In 1907, having completed the Juvenile Court mural, Krehbiel entered works in the competition to design and paint the eleven wall and two ceiling murals for the Supreme and Appellate Court Rooms at the Illinois Supreme Court Building in Springfield, the state’s capitol. A total of twenty-two designs were submitted from some of the best artists throughout the United States. Krehbiel’s original design proposal for the murals included six themes: "Origins of Law", "The Continuity of Law", "Function of Law", "Attributes of Law", "The Return of the Golden Age", and "Law and Equity". "Law and Equity" became the wall mural for the Appellate Court. The work was classically inspired and consisted of allegorical portrayals of men and woman. The Jury of Awards was unanimous in granting the commission to Albert H. Krehbiel.

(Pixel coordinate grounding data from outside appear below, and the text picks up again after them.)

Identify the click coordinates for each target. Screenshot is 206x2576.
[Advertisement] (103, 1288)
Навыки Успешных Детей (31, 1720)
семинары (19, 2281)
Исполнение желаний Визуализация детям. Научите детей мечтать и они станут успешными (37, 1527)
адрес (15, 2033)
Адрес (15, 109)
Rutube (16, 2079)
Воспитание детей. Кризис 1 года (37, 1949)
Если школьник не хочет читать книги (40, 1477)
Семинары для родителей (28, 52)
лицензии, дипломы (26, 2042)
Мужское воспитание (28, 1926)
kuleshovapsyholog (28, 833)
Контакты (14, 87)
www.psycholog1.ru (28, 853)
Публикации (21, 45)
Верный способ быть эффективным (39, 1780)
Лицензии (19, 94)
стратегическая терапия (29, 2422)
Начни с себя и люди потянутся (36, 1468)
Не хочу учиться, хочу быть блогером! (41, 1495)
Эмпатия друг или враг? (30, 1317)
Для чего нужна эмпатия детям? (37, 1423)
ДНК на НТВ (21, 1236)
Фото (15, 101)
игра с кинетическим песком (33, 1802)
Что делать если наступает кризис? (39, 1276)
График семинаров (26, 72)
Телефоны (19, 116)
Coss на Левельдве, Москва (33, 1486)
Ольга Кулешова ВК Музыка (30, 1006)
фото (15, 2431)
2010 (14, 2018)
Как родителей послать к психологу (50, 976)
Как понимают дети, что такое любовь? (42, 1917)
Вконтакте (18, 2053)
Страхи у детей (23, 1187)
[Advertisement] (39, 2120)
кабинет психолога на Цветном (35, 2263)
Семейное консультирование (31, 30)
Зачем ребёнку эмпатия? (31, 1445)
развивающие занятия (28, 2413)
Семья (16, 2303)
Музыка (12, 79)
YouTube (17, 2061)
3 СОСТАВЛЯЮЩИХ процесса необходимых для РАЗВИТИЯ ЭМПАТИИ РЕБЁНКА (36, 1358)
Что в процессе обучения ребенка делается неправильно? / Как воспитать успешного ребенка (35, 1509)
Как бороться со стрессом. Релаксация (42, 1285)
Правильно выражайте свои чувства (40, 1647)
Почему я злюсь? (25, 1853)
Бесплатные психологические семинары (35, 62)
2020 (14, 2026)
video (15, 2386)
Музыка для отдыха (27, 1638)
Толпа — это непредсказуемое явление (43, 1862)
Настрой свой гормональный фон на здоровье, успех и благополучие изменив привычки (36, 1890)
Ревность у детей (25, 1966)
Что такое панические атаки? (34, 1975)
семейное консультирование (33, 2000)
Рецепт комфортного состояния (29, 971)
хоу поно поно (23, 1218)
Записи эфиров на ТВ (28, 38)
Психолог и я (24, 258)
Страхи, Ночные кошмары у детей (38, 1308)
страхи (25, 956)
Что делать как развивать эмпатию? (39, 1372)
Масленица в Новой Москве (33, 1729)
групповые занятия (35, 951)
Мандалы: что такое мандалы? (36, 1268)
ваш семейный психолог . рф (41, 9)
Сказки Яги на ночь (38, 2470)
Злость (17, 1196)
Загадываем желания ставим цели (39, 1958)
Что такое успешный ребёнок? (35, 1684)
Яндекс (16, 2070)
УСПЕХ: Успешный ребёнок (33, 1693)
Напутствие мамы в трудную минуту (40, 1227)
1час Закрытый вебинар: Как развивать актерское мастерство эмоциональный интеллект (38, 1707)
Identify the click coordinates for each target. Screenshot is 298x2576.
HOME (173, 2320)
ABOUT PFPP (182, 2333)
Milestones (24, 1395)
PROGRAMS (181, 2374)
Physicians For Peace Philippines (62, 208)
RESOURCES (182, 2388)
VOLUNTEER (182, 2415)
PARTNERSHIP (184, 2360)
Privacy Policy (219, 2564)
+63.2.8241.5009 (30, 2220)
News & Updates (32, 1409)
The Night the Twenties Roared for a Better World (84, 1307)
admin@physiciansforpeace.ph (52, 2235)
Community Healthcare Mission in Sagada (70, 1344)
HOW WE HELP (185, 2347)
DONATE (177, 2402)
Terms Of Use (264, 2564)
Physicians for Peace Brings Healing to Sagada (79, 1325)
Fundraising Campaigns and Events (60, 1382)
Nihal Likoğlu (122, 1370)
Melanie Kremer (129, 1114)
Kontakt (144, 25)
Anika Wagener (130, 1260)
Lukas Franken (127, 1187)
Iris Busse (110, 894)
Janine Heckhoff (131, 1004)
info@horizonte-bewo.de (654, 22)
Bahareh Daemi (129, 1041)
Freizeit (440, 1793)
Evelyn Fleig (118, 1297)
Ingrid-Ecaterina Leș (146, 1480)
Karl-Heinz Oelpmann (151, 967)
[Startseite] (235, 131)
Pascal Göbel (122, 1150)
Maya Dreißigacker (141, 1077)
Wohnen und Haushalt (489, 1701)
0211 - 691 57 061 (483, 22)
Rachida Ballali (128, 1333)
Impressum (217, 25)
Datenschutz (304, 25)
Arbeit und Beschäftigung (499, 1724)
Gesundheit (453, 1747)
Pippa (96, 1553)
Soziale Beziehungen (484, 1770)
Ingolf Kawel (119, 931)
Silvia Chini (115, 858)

Reducing his teaching schedule to summer sessions only, Krehbiel, with Dulah’s help, spent four years on the research, preparation, and composition of the Illinois Supreme and Appellate Court murals, which evolve into designs quite different from what he had originally planned. Having purchased a home in Park Ridge (a town ten miles northwest of Chicago), they bought an adjacent vacant lot, had a barn moved onto the property, and converted it into a studio. Large canvases were ordered from Paris and pulleys and scaffolds were constructed for the hanging and rolling of the canvases. Dulah created Grecian gowns and robes, posing in them so that their draping would appear authentic.

When each of the thirteen murals was completed, the canvas was transported to Springfield and installed. The final mural was completed and installed in 1911. Mr. W. Carby Zimmerman, architect of the Supreme Court Building, considered the work done by Krehbiel to be “an example of the best mural painting ever executed in the West”. (Click here to see the Murals Exhibit.) In Art Across America, Two Centuries Of Regional Painting, 1710-1920, (Volume Two; Abbeville Press, New York; p. 319), author William Gerdts states:

“. . . (Frederic Clay) Bartlett may share the distinction as Chicago’s most renowned muralist of the early twentieth century with Albert Krehbiel.”

The State of Illinois site featuring Albert Krehbiel's murals in the Supreme and Appellate Courtrooms is here.

Krehbiel returned to full time instruction at the Art Institute in 1911, teaching students about the use of color, design, and space. In 1913, he also joined the faculty of the Armour Institute of Technology (later named the Illinois Institute of Technology) as an instructor of architectural drawing. It is here that Krehbiel, many years later in 1938, developed a close friendship with architect Ludwig Mies van der Rohe. Having left Germany in 1937 for the United States, Mies van der Rohe headed the department of architecture at the Armour Institute from 1938 until his retirement in 1958. Krehbiel, notably, was the only in-place instructor that Mies van der Rohe kept on the staff. Speaking in German, at which Krehbiel was fluent, they would frequently discuss their work over martinis at the Cliff Dwellers, an important Chicago artistic social club of which they were both members (and where Krehbiel then resides), with Mies van der Rohe puffing away at a cigar and Krehbiel smoking his pipe.